11 February 2015 Chronic exposure to neonicotinoids increases neuronal vulnerability to mitochondrial dysfunction in the bumblebee (Bombus terrestris)

This very interesting study indicates that, at only 1/10th the concentration of clothianidin bumblebees are exposed to in the field, effects can be proven on the functioning of bumblebees' brain mitochrondria. Those are essential to the energy supply of their brain.

Fruthermore, at the dose encountered in fields, imidacloprid and clothianidin hamper the development of bumble bee colonies.

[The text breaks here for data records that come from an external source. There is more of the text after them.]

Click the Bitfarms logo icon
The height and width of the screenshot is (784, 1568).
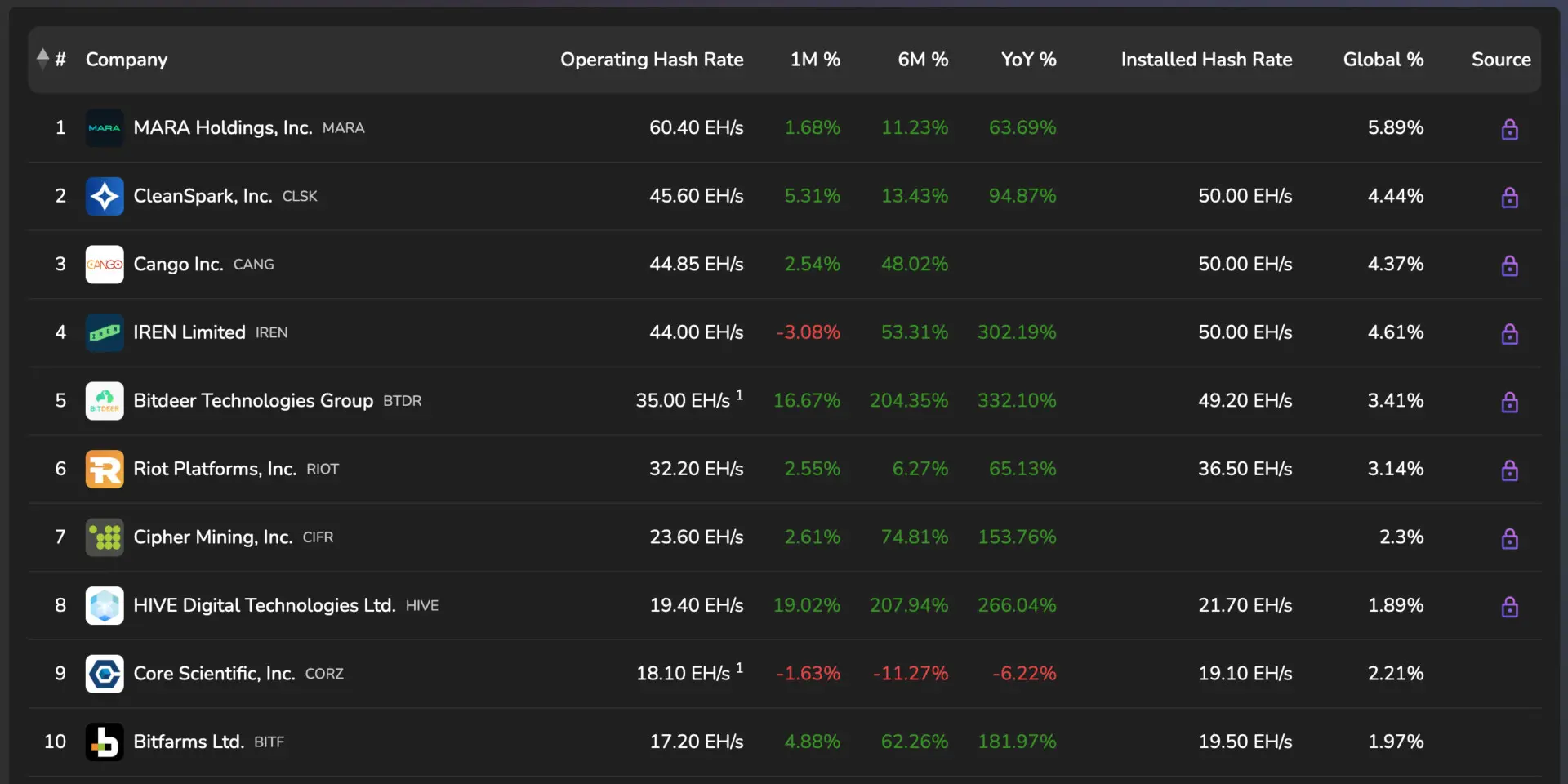[105, 742]
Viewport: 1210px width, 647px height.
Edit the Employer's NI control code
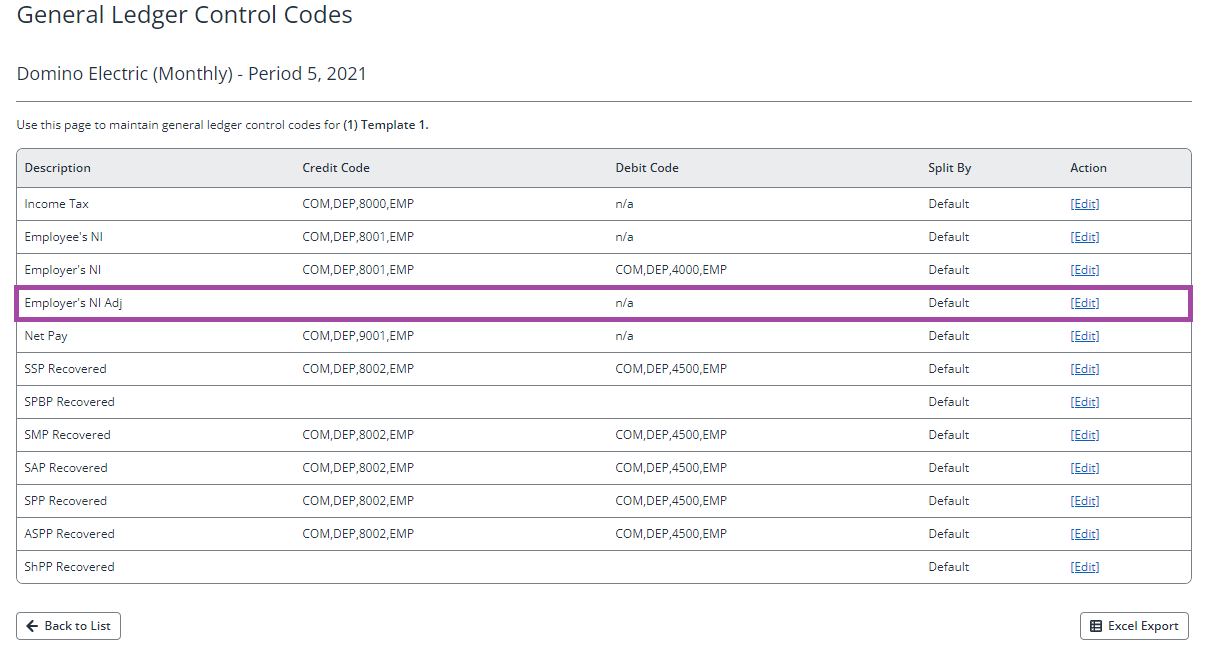[x=1084, y=269]
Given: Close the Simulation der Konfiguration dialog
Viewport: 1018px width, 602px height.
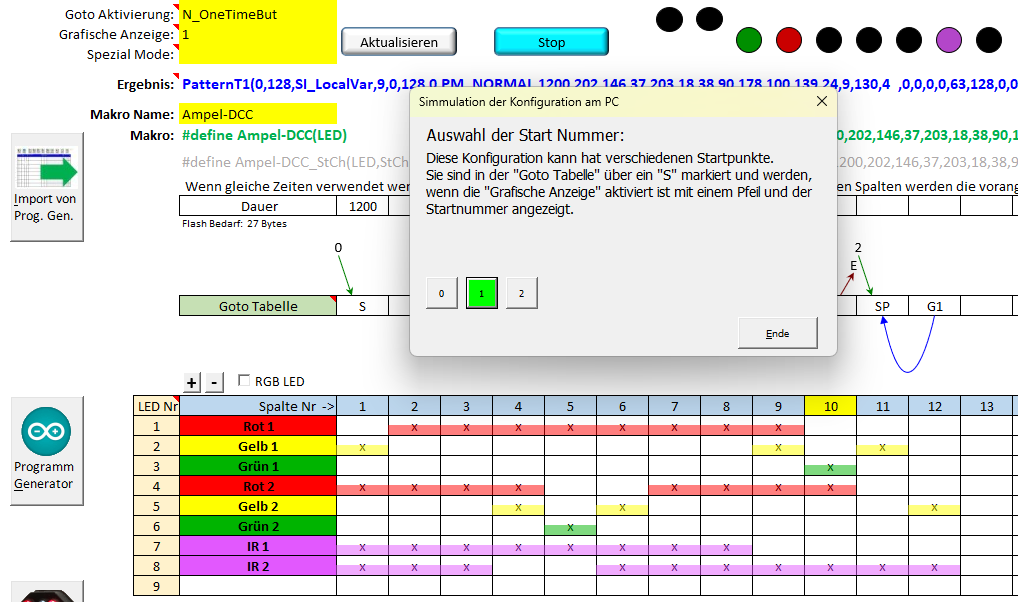Looking at the screenshot, I should point(822,101).
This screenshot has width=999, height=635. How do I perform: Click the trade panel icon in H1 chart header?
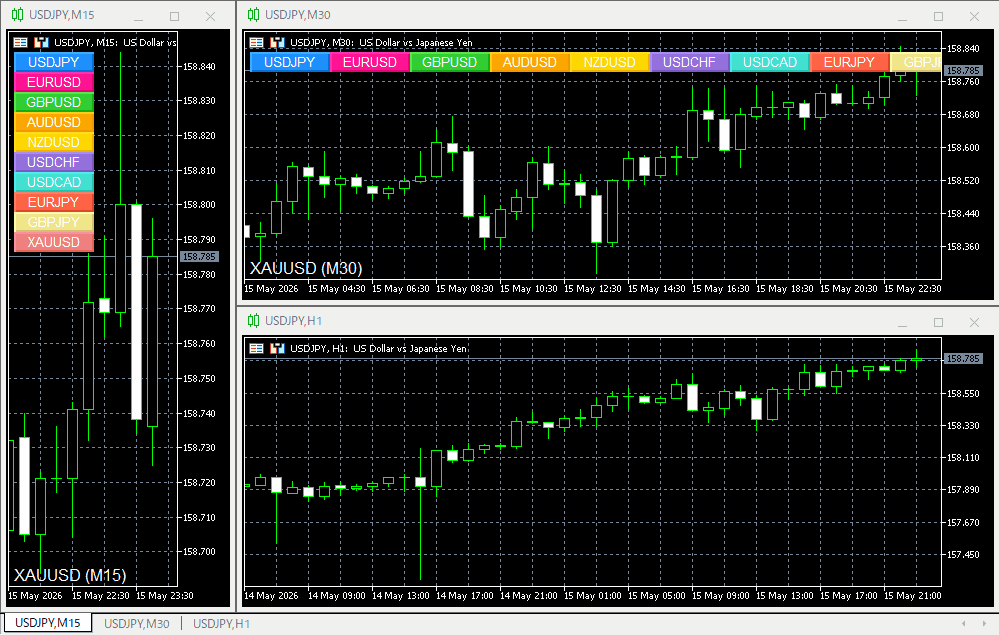[x=257, y=348]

The article is not in open access. Hereunder, the abstract:

The global decline in the abundance and diversity of insect pollinators could result from habitat loss, disease, and pesticide exposure. The contribution of the neonicotinoid insecticides (e.g., clothianidin and imidacloprid) to this decline is controversial, and key to understanding their risk is whether the astonishingly low levels found in the nectar and pollen of plants is sufficient to deliver neuroactive levels to their site of action: the bee brain. Here we show that bumblebees (Bombusterrestris audax) fed field levels [10 nM, 2.1 ppb (w/w)] of neonicotinoid accumulate between 4 and 10 nM in their brains within 3 days. Acute (minutes) exposure of cultured neurons to 10 nM clothianidin, but not imidacloprid, causes a nicotinic acetylcholine receptor-dependent rapid mitochondrial depolarization. However, a chronic (2 days) exposure to 1 nM imidacloprid leads to a receptor-dependent increased sensitivity to a normally innocuous level of acetylcholine, which now also causes rapid mitochondrial depolarization in neurons. Finally, colonies exposed to this level of imidacloprid show deficits in colony growth and nest condition compared with untreated colonies. These findings provide a mechanistic explanation for the poor navigation and foraging observed in neonicotinoid treated bumblebee colonies.